Your public-facing security page that answers customer security questions before they even ask. Reduce inbound questionnaires and accelerate sales cycles by proactively sharing your security posture through a branded portal with controlled access.

Portal sections

The Trust Portal organizes content into four categories:

Overview — Certifications overview, security overview, product security features, privacy overview.

Compliance — Subprocessor list, compliance mappings, vulnerability disclosure policy, contact directory.

Documents — Assurance documents, architecture and data flow, vulnerability management, BCP/DR overview.

Footer — Change log, incident postmortems, legal disclaimers, feedback and escalation.


Setting up the portal

Go to Settings → Trust & Vendor Risk → Trust Portal tab, or access Trust Portals from the main menu.

Configure portal identity

Set the portal name, custom subdomain (e.g., trust.yourcompany.com), and branding (logo, colors, custom styling).

Enable sections

In the Portal Sections tab, check the boxes for sections you want to include. Sections are organized by category.

Set access modes

For each section, choose one of three access modes:

ModeBehavior
PublicVisible to all visitors without any access request
Requires Access RequestLocked — visitors must request and receive approval before viewing
DisabledHidden from the portal entirely

Add content

Use the Content Manager to add text, images, documents, and structured data. Upload certifications, compliance mappings, and security documentation.

Publish

The portal goes live at your custom domain.


Access request process

For sections set to Requires Access Request, visitors see a lock icon. Clicking a locked section opens a request form where they provide their name, email, company, title, purpose, and optionally select a preferred approver. They can request access to multiple sections at once.

Managing access requests

Requests appear in Trust Portal → Access Requests with status Pending. Review each request’s details (requester info, requested sections, purpose, submission date) and either approve or reject.

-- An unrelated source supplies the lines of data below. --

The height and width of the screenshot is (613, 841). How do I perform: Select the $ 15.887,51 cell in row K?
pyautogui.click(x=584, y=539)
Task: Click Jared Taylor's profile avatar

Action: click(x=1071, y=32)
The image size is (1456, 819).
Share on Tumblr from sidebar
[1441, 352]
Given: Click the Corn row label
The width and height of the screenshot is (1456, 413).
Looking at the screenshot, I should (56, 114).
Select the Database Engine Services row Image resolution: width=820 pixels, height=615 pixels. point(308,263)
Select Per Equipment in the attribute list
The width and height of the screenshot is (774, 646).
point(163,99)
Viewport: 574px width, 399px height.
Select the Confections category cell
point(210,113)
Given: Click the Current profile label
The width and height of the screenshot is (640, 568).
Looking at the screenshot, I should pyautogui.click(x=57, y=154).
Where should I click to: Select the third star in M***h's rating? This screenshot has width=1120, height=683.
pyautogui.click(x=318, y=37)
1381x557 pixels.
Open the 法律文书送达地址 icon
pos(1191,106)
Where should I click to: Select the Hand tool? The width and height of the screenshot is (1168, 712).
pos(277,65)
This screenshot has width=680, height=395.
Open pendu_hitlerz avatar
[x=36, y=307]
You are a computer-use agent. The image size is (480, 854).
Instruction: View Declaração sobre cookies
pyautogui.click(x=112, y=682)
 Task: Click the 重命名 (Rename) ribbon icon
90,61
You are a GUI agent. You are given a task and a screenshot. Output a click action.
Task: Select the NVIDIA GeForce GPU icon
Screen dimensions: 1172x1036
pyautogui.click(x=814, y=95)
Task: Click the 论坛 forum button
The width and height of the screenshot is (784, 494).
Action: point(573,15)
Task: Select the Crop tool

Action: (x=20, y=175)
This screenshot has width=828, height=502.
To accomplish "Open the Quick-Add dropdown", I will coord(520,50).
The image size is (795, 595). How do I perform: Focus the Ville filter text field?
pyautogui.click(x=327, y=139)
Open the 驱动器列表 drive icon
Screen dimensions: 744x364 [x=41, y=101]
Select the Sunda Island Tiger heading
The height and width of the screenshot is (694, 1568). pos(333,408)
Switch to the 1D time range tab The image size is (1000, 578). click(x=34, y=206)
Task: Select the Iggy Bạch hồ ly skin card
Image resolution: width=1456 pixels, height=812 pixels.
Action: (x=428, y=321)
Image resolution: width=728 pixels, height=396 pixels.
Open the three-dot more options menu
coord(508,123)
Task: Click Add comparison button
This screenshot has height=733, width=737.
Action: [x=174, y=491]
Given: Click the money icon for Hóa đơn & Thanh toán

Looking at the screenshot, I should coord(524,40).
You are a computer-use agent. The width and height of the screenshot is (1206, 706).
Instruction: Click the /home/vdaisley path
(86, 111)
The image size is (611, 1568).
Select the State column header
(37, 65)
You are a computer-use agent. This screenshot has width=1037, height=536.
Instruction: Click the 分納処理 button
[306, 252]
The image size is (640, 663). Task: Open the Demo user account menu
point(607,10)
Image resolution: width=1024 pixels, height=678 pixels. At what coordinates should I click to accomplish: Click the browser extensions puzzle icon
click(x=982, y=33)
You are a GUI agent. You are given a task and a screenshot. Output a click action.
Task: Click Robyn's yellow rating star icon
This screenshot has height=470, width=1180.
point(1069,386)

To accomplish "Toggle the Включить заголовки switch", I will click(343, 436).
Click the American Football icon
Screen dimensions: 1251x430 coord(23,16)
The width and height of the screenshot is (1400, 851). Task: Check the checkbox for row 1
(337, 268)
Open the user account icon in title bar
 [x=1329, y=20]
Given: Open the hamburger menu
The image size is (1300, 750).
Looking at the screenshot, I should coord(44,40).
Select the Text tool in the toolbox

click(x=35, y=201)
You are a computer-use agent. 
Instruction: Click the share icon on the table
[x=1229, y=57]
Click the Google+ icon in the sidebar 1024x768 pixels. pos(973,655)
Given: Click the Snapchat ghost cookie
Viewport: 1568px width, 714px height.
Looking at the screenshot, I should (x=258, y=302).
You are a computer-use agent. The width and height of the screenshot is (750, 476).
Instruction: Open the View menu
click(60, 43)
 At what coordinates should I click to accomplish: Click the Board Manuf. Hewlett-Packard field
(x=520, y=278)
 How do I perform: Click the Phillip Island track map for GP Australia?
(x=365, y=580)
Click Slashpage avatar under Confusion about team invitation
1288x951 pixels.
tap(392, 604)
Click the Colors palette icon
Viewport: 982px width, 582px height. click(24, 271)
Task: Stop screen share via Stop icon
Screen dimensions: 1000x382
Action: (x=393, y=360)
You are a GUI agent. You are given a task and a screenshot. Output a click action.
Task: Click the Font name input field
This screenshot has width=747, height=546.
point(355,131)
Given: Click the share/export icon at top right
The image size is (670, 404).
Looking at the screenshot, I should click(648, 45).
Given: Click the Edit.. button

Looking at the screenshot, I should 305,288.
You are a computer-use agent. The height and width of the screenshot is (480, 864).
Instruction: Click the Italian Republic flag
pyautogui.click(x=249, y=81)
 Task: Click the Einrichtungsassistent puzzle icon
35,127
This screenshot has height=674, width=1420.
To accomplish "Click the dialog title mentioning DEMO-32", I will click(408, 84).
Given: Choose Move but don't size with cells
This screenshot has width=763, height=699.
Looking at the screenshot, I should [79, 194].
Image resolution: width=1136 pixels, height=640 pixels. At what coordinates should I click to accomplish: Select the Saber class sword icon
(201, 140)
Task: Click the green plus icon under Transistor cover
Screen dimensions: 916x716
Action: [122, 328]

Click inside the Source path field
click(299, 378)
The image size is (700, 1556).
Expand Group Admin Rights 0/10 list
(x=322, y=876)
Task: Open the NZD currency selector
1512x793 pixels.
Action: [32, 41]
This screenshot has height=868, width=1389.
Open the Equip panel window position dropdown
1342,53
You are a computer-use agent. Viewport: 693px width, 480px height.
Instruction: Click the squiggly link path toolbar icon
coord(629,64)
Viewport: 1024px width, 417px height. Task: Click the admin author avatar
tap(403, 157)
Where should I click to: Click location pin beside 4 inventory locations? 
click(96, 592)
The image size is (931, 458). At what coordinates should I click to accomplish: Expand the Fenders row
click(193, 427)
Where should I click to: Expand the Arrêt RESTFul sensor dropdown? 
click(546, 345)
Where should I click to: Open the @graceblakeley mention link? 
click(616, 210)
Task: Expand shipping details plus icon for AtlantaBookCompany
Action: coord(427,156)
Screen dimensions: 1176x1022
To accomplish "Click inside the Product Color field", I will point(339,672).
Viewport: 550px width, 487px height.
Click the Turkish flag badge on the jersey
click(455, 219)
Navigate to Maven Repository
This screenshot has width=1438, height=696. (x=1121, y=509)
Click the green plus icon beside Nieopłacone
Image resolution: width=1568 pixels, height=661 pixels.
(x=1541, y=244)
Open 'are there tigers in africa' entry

When approving, optionally set an access expiration period (default 7 days). The system generates a secure access token and sends the requester an email with a link. When rejecting, provide an optional reason — the requester is notified with the rejection status.

Request statuses include Pending, Approved, Rejected, and Expired.


What’s included

The Trust Portal automatically surfaces certifications and compliance status (SOC 2 report availability, ISO 27001 certification, etc.), security practices (encryption, access control, incident response, data handling), subprocessors with data handling descriptions, published versions of policies you choose to share, and common security FAQs with pre-approved answers.

Configuration options

Control exactly what appears on your portal: select which certifications and reports are visible, choose which policies to publish (full text or summary), customize branding to match your company, enable access-request gating for sensitive documents, and add a request form for documents not publicly listed.

Best practices

Keep public sections informative but high-level — reserve detailed documents (SOC 2 reports, penetration test summaries, architecture diagrams) for access-requested sections. Review access requests promptly to maintain a good customer experience. Set appropriate expiration periods based on document sensitivity. Keep content current — an outdated trust portal undermines confidence.